Side-by-Side Bar Chart: Get Centroids

In [42]:
xgb = X.groupby(labels).mean()

print("xgb type:", type(xgb))
print("xgb shape:", xgb.shape)
xgb

xgb type: <class 'pandas.core.frame.DataFrame'>
xgb shape: (4, 5)


Unnamed: 0,DEBT,NETWORTH,HOUSES,NFIN,ASSET
0,205111.440049,231433.3,261927.688504,351265.3,436544.7
1,28650.810927,11765.36,14647.482838,28252.56,40416.17
2,669360.967742,581950.7,788306.451613,1118355.0,1251312.0
3,266576.27451,1432137.0,339117.647059,1295769.0,1698713.0


Side-by-Side Bar Chart: Build Chart

In [43]:
# Create side-by-side bar chart of `xgb`
fig = px.bar(
    xgb,
    barmode="group",
    title="Mean Household Finances by Cluster"
)
fig.update_layout(xaxis_title="Cluster", yaxis_title="Value [$]")

fig.show()

- Note that our clusters are based partially on NETWORTH, which means that the households in the 0 cluster have the smallest net worth, and the households in the 2 cluster have the highest. Meaning:

1. Debt: The lowest amount of debt is carried by the households in cluster 2, even though the value of their houses (shown in green) is roughly the same. You can't really tell from this data what's going on, but one possibility might be that the people in cluster 2 have enough money to pay down their debts, but not quite enough money to leverage what they have into additional debts. The people in cluster 3, by contrast, might not need to worry about carrying debt because their net worth is so high.
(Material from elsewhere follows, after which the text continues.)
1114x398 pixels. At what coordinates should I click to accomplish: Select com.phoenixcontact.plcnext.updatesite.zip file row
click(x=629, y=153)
2. The value of the debt for the people in cluster 0 is higher than the value of their houses, suggesting that most of the debt being carried by those people is tied up in their mortgages — if they own a home at all. Contrast that with the other three clusters: the value of everyone else's debt is lower than the value of their homes.
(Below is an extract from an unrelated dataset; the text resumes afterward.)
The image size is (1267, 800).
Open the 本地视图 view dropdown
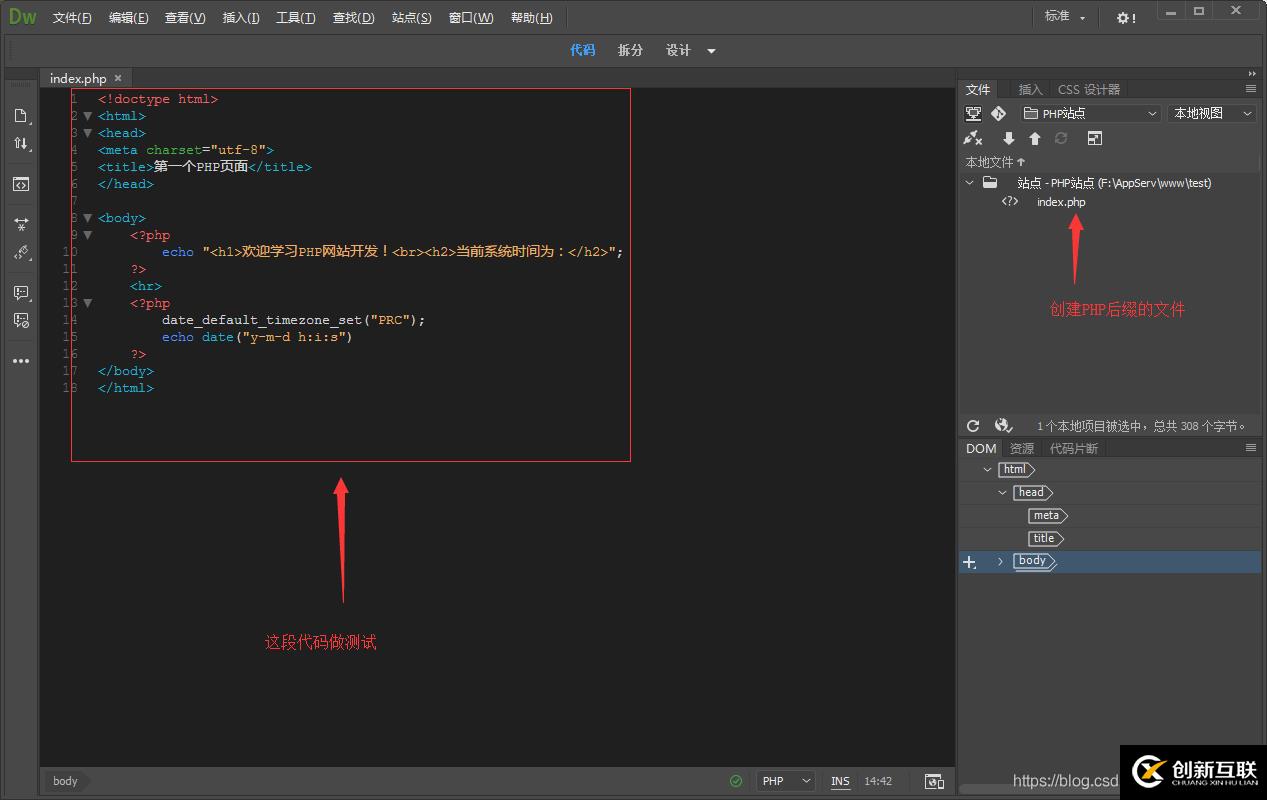click(1211, 114)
Principal Component Analysis (PCA)

- Here we create a PCA transfomer, and use it to reduce the dimensionality of the data in X to 2, and then put the transformed data into a DataFrame named X_pca.

In [44]:
# Instantiate transformer
pca = PCA(n_components=2, random_state=42)

# Transform `X`
X_t = pca.fit_transform(X)

# Put `X_t` into DataFrame
X_pca = pd.DataFrame(X_t, columns=["PC1", "PC2"])
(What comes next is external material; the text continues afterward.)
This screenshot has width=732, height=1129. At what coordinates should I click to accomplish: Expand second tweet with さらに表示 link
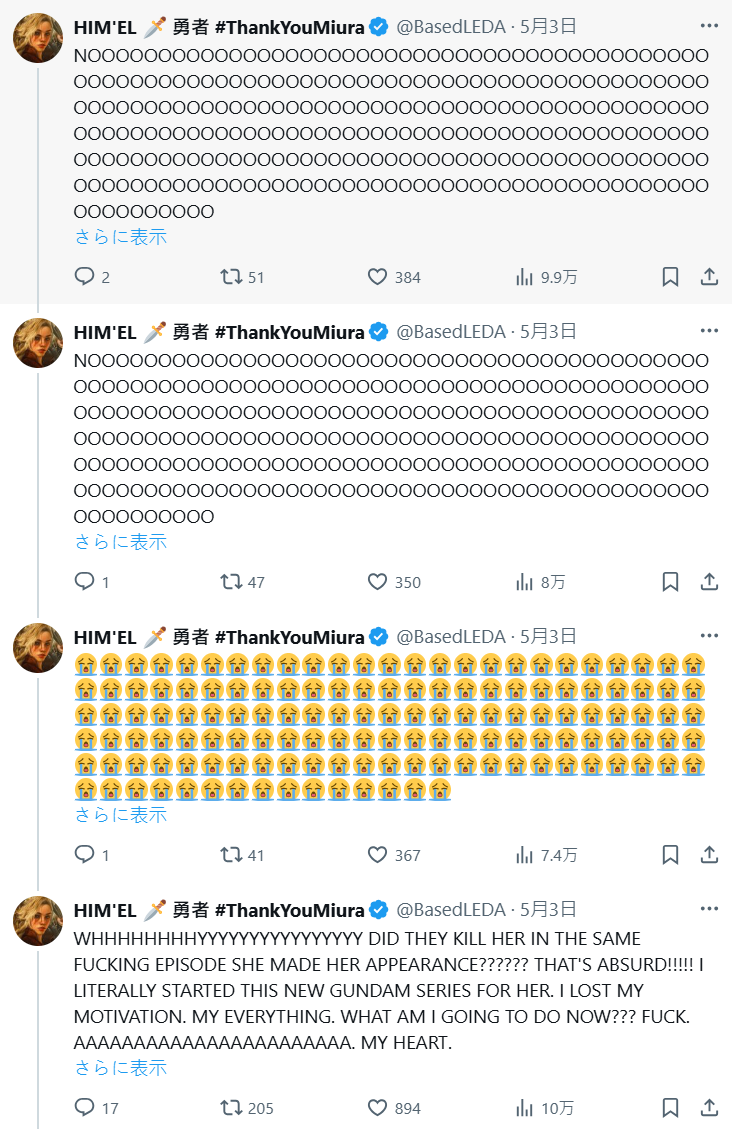pyautogui.click(x=120, y=542)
print("X_pca type:", type(X_pca))
print("X_pca shape:", X_pca.shape)
X_pca.head()

X_pca type: <class 'pandas.core.frame.DataFrame'>
X_pca shape: (4418, 2)


Unnamed: 0,PC1,PC2
0,-221525.42453,-22052.273003
1,-217775.100722,-22851.358068
2,-219519.642175,-19023.646333
3,-212195.720367,-22957.107039
4,-215540.507551,-20259.749306


PCA Scatter Plot

In [46]:
# Create scatter plot of `PC2` vs `PC1`
fig = px.scatter(
    data_frame=X_pca,
    x="PC1",
    y="PC2",
    color=labels.astype(str),
    title="PCA Representation of Clusters"
)
fig.update_layout(xaxis_title="PC1", yaxis_title="PC2")

fig.show()

- Overall, we have four tightly-grouped clusters that share some key features.